I love him and before you think this is gonna be a cheesy post. Bear with me.
He knows that I love him, at least i think he knows. But hang on it’s not like I’m going to give my life to him after this.
I was just wondering (something i like to do a lot) what is it that I love about him. I’m actually the worst when it comes to expressing how i feel so this is something very new to me.
No, it’s not because he bought me a nice present last month. No, not because he brought me out for date night last weekend and no, not because the sex is great.. (We don’t do such thing) But…
Even when i think of his face at any random time of the day, an uncontrollable grin runs across my face.
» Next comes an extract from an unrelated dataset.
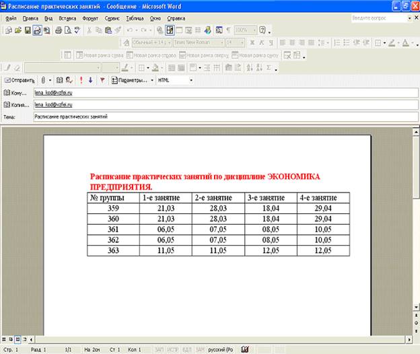Click the red message flag icon
The width and height of the screenshot is (420, 354).
click(102, 79)
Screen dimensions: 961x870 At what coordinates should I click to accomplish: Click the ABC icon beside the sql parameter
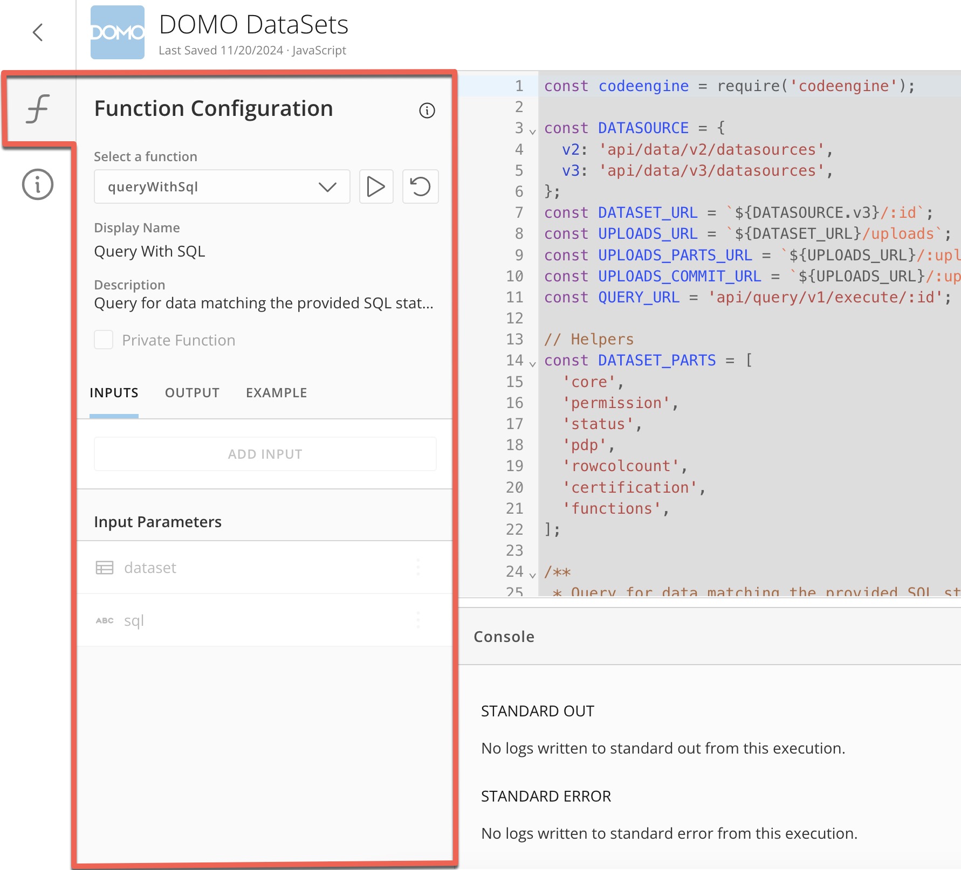click(x=105, y=620)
When i secretly think of our future and piece the way our kitchen will look like in our humble adobe, there’s this hope in my heart that I thought i’ll never have.
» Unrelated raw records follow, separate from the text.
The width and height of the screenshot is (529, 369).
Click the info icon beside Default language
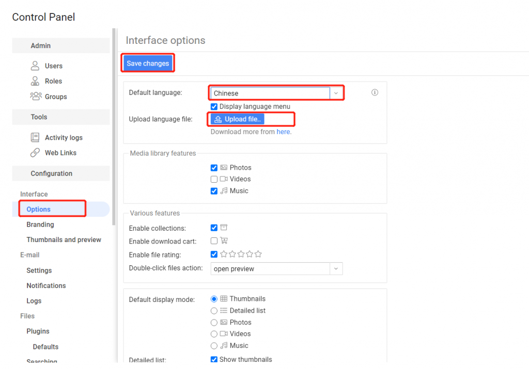375,93
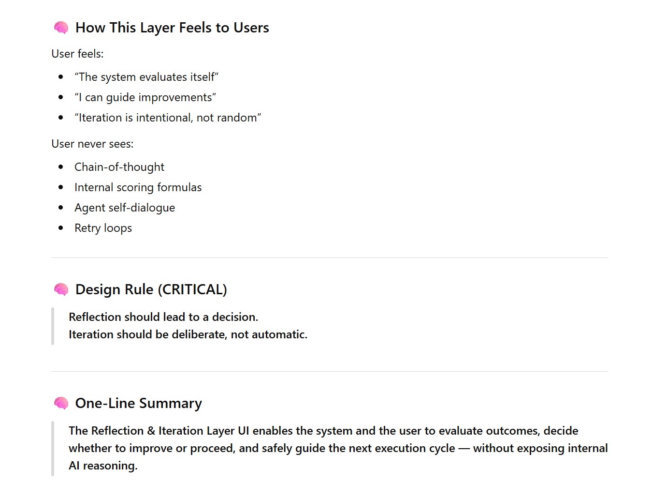This screenshot has width=652, height=499.
Task: Click the "Design Rule (CRITICAL)" heading
Action: coord(151,289)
When i stumble upon pictures of him, his smile makes me wonder how lucky i am to have someone like him by my side.
His warmth, his touch, his hugs and his chest is all that I need when he is around. No amount of time can feed into my addiction.
I love him because he makes me want to accomplish the things that I’ve set out for myself deep down in my heart. He makes me not just want to be a better person but actually work for it, hard. He makes me selfless (situational) and want to think of the people around me way more than I ever did, he teaches me to let go of things I can’t control. He takes care of me, and he loves me too, as simple as that. When I think of him, I don’t just want to do super cool stuff with him over the weekend. I actually just want to do any-ordinary-day-kinda-fun with him. Some people make all these huge plans to do with their special someone, fuck that. I want to do grocery shopping with him this weekend and have a blast while at it. He makes me excited about the weekend even if I’m just coming over to Netflix and chill. Hell, he even makes me excited about going back to his places after Crossfit to make dinner. Kinda helps that he is there at Crossfit too though.
And you might think all of that that all of the above sounds super boring and i get it, it is not everybody but we all deserve to find the love we think suits us best. If this isn’t for you, i don’t blame you, find someone who will kick Monday’s blues away for with you.